Goal of the exercise - Word for word, reproduce the records that follow.

= Beginning of Section =

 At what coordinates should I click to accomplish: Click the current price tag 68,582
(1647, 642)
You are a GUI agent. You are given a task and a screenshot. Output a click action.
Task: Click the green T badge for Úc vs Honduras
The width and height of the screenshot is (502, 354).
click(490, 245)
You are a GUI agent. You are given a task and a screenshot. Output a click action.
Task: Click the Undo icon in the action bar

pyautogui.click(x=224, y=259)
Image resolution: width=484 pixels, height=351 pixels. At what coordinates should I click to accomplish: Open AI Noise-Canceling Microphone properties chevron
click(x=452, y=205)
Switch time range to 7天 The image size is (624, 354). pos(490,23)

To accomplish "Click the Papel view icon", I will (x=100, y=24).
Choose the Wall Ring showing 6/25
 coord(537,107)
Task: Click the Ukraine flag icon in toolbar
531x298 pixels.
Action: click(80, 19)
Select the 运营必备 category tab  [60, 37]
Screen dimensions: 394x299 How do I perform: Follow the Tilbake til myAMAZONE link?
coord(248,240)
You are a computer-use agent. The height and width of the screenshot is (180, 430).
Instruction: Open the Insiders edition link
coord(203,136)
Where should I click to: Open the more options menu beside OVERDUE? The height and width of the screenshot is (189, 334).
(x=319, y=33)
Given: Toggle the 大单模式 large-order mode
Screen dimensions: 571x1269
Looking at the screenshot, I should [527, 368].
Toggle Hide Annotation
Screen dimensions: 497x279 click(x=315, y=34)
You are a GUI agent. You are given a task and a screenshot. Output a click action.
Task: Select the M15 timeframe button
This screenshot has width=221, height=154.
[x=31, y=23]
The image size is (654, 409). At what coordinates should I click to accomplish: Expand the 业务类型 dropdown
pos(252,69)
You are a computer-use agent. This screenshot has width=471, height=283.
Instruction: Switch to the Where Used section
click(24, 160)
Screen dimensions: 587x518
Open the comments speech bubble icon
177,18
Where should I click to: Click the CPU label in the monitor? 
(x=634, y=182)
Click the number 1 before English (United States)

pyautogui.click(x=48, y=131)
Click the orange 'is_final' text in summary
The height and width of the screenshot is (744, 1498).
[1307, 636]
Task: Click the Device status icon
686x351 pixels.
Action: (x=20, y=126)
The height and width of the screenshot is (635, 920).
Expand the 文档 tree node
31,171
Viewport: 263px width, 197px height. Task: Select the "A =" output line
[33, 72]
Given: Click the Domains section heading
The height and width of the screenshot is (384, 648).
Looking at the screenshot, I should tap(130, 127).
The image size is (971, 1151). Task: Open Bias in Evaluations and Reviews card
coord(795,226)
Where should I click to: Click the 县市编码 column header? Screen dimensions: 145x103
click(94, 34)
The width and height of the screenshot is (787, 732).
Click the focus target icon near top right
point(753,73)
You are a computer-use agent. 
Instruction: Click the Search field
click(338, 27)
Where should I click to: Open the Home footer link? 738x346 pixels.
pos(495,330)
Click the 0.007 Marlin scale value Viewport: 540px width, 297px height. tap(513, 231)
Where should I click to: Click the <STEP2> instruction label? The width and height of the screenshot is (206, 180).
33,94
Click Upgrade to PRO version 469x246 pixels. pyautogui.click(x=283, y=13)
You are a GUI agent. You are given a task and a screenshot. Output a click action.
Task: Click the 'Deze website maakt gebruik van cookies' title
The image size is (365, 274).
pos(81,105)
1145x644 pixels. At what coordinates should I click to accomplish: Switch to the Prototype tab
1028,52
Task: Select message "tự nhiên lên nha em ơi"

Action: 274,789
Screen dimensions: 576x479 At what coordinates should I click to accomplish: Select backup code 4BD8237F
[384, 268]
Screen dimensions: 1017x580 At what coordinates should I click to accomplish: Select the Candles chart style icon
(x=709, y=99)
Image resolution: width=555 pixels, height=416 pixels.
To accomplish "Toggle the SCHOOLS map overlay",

= End of Section =

Answer to the exercise -
 At what coordinates should I click to accomplish: Click the current price tag 68,582
(1647, 642)
You are a GUI agent. You are given a task and a screenshot. Output a click action.
Task: Click the green T badge for Úc vs Honduras
The width and height of the screenshot is (502, 354).
click(490, 245)
You are a GUI agent. You are given a task and a screenshot. Output a click action.
Task: Click the Undo icon in the action bar

pyautogui.click(x=224, y=259)
Image resolution: width=484 pixels, height=351 pixels. At what coordinates should I click to accomplish: Open AI Noise-Canceling Microphone properties chevron
click(x=452, y=205)
Switch time range to 7天 The image size is (624, 354). pos(490,23)

To accomplish "Click the Papel view icon", I will (x=100, y=24).
Choose the Wall Ring showing 6/25
 coord(537,107)
Task: Click the Ukraine flag icon in toolbar
531x298 pixels.
Action: click(80, 19)
Select the 运营必备 category tab  [60, 37]
Screen dimensions: 394x299 How do I perform: Follow the Tilbake til myAMAZONE link?
coord(248,240)
You are a computer-use agent. The height and width of the screenshot is (180, 430).
Instruction: Open the Insiders edition link
coord(203,136)
Where should I click to: Open the more options menu beside OVERDUE? The height and width of the screenshot is (189, 334).
(x=319, y=33)
Given: Toggle the 大单模式 large-order mode
Screen dimensions: 571x1269
Looking at the screenshot, I should [527, 368].
Toggle Hide Annotation
Screen dimensions: 497x279 click(x=315, y=34)
You are a GUI agent. You are given a task and a screenshot. Output a click action.
Task: Select the M15 timeframe button
This screenshot has width=221, height=154.
[x=31, y=23]
The image size is (654, 409). At what coordinates should I click to accomplish: Expand the 业务类型 dropdown
pos(252,69)
You are a computer-use agent. This screenshot has width=471, height=283.
Instruction: Switch to the Where Used section
click(24, 160)
Screen dimensions: 587x518
Open the comments speech bubble icon
177,18
Where should I click to: Click the CPU label in the monitor? 
(x=634, y=182)
Click the number 1 before English (United States)

pyautogui.click(x=48, y=131)
Click the orange 'is_final' text in summary
The height and width of the screenshot is (744, 1498).
[1307, 636]
Task: Click the Device status icon
686x351 pixels.
Action: (x=20, y=126)
The height and width of the screenshot is (635, 920).
Expand the 文档 tree node
31,171
Viewport: 263px width, 197px height. Task: Select the "A =" output line
[33, 72]
Given: Click the Domains section heading
The height and width of the screenshot is (384, 648).
Looking at the screenshot, I should tap(130, 127).
The image size is (971, 1151). Task: Open Bias in Evaluations and Reviews card
coord(795,226)
Where should I click to: Click the 县市编码 column header? Screen dimensions: 145x103
click(94, 34)
The width and height of the screenshot is (787, 732).
Click the focus target icon near top right
point(753,73)
You are a computer-use agent. 
Instruction: Click the Search field
click(338, 27)
Where should I click to: Open the Home footer link? 738x346 pixels.
pos(495,330)
Click the 0.007 Marlin scale value Viewport: 540px width, 297px height. tap(513, 231)
Where should I click to: Click the <STEP2> instruction label? The width and height of the screenshot is (206, 180).
33,94
Click Upgrade to PRO version 469x246 pixels. pyautogui.click(x=283, y=13)
You are a GUI agent. You are given a task and a screenshot. Output a click action.
Task: Click the 'Deze website maakt gebruik van cookies' title
The image size is (365, 274).
pos(81,105)
1145x644 pixels. At what coordinates should I click to accomplish: Switch to the Prototype tab
1028,52
Task: Select message "tự nhiên lên nha em ơi"

Action: 274,789
Screen dimensions: 576x479 At what coordinates should I click to accomplish: Select backup code 4BD8237F
[384, 268]
Screen dimensions: 1017x580 At what coordinates should I click to accomplish: Select the Candles chart style icon
(x=709, y=99)
Image resolution: width=555 pixels, height=416 pixels.
To accomplish "Toggle the SCHOOLS map overlay",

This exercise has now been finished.